Battlepanda: The Lazy Panda linkdump

Battlepanda

Always trying to figure things out with the minimum of bullshit and the maximum of belligerence.

Tuesday, January 31, 2006

The Lazy Panda linkdump

Too lazy to write proper posts...but these are the gems left in the net after my morning trawl through the internets.

-- The case for Euro optimism?
Despite his subtitle (''Social Europe vs. Liberal America"), Pontusson says it's unfair to compare Europe to the United States alone. So his third category is the ''liberal-market economies": America, Canada, the United Kingdom, Ireland, New Zealand, and Australia.
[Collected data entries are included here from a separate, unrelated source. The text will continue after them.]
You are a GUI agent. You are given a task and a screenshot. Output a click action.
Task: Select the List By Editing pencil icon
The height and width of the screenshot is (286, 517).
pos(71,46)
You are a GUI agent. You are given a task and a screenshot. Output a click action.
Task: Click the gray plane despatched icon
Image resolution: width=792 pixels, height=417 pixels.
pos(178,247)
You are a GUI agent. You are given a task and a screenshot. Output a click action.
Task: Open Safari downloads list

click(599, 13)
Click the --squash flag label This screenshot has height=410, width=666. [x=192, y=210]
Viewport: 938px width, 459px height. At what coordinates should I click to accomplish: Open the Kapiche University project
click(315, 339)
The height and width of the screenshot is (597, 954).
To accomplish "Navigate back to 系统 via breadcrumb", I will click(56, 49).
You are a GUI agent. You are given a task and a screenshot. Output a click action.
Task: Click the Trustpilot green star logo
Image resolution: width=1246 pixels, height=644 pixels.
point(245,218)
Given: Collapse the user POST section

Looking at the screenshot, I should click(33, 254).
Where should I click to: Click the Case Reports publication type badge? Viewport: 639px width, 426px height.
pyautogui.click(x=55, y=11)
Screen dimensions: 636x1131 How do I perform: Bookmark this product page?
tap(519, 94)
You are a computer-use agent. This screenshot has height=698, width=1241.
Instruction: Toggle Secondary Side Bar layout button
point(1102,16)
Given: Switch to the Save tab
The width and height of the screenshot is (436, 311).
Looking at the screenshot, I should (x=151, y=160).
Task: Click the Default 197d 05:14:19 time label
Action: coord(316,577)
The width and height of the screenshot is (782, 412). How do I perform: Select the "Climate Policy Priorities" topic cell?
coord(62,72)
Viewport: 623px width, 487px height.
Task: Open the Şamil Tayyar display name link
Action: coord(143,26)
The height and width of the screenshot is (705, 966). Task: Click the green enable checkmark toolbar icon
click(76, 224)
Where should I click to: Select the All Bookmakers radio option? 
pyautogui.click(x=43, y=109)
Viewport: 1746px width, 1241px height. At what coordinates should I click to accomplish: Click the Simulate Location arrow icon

Within this framework, it's not clear that liberal economies generate more wealth. Americans do make more per capita than anyone else: $36,100 a year in 2002, for example, but social-market Norway is right on its heels, at $35,500, and most of the other nations fall into a narrow band of $26,000 to $29,000. All of which makes the supremacy of either social or liberal approaches far from obvious.

Then there's inequality. Correcting for purchasing power in each country (which helps the United States), Pontusson comes up with a poverty rate of 15 percent in the liberal-market economies, more than three times that in the other two groups. The American rate is 11.7 percent; the rates in liberal-market Ireland, Australia, and the United Kingdom are higher.


-- Mike the Mad Biologist names and shames the Democratic senators who didn't back the filibuster.

-- If true, this is shocking.
Last week, Col. Janis Karpinski told a panel of judges at the Commission of Inquiry for Crimes against Humanity Committed by the Bush Administration in New York that several women had died of dehydration because they refused to drink liquids late in the day. They were afraid of being assaulted or even raped by male soldiers if they had to use the women's latrine after dark.

The latrine for female soldiers at Camp Victory wasn't located near their barracks, so they had to go outside if they needed to use the bathroom. "There were no lights near any of their facilities, so women were doubly easy targets in the dark of the night," Karpinski told retired US Army Col. David Hackworth in a September 2004 interview.